Well that was painful.
It unraveled quickly for Carlos Carrasco on Saturday night in Texas, with a couple of bloop hits, two poor fielding plays by Jose Ramirez and Carlos Santana, and then a grand slam by Rangers first baseman Mitch Moreland.
Carrasco ended up surrendering seven runs in four innings, but just three were earned, thanks to the first-inning defense.
On the bright side, the bullpen (including Chris Gimenez) combined for four scoreless innings of relief, but the Indians still fell 7-0.
Since there isn’t much more to say about a game which was essentially over in the first inning, I’m going to stray from my usual recap template and use this opportunity to hold my own Q&A session as sort of a “state of the Tribe” address:
Does this mean we can’t beat Texas in October?
No. While the Indians and Rangers might meet in October, it will looking nothing like this series. The first two games featured the aces matched up against the other team’s worst starter. Predictably, the team with the ace on the hill won both games. That’s not representative of October baseball.
Maybe there’s a little concern over their performance against Saturday’s starter A.J. Griffin, but he isn’t even guaranteed a spot in the Rangers postseason rotation, so I wouldn’t worry much too about that.
Is it time to worry about Carrasco?
That depends on what you thought Carrasco was before his roller coaster second half. Did you buy into his hot stretch early in the season? Or did you view it as just another hot stretch—of which he’s had many throughout his career?
I was critical of Carrasco early in his career, but I’ve grown to like him as he’s cut down on his walk rate. He’s a solid No. 2—but he isn’t an ace.
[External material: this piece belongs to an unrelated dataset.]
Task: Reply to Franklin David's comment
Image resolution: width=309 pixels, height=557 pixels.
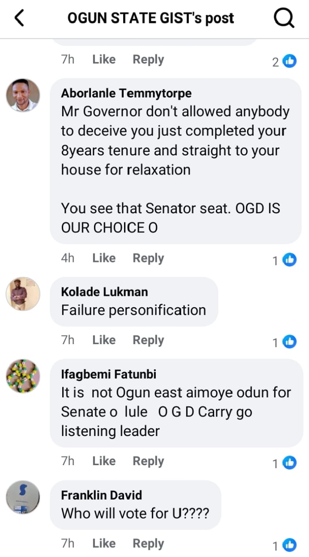Action: [148, 543]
Sure, he looks like one every so often, but that’s exactly what makes him a No. 2. He’s a guy who can give you an ace-like performance, but he’ll mix in some cold stretches.
On top of that, he actually didn’t pitch poorly in this game. If Jose Ramirez and Carlos Santana do their jobs in the field, Carrasco gets out of the first inning unscathed and likely pitches substantially deeper into the game. He finished with eight strikeouts and just one walk in four innings, so his stuff was relatively strong.
What about the pitching staff as a whole?
I’m mildly concerned about Tomlin, but as I recently wrote, every AL team has a terrible fifth starter this season. So even if he doesn’t rebound, at worst, we’re on par with the rest of the league.
I also addressed the concerns over Danny Salazar in a recent article, and came to the conclusion that there’s nothing to worry about yet. The coaching staff probably screwed up by not sending him on a rehab assignment, and so we’re seeing him shake off the rust at the major league level. If he’s solid in his start on Sunday, I think we can put that storyline to bed.
Overall, I think the concerns about the pitching staff are mostly stemming from the fact that the Indians somehow got five guys to pitch like aces and No. 2s through the first half of the season, which raised expectations to unreasonable levels.
Realistically, the Indians have an ace (Kluber), two solid No. 2s (Carrasco, Salazar), a good but streaky No. 3 (Bauer) and a No. 5 (Tomlin). And in the second half of the season, they’ve pitched to their appropriate level of expectations, rather than the insane performance from early in the season.
Overall, I’m still extremely optimistic about the Indians as contenders. Our pitching staff might not be the 1990s Atlanta Braves, but it is the best in the American League, and that’s often all it takes to advance deep into October.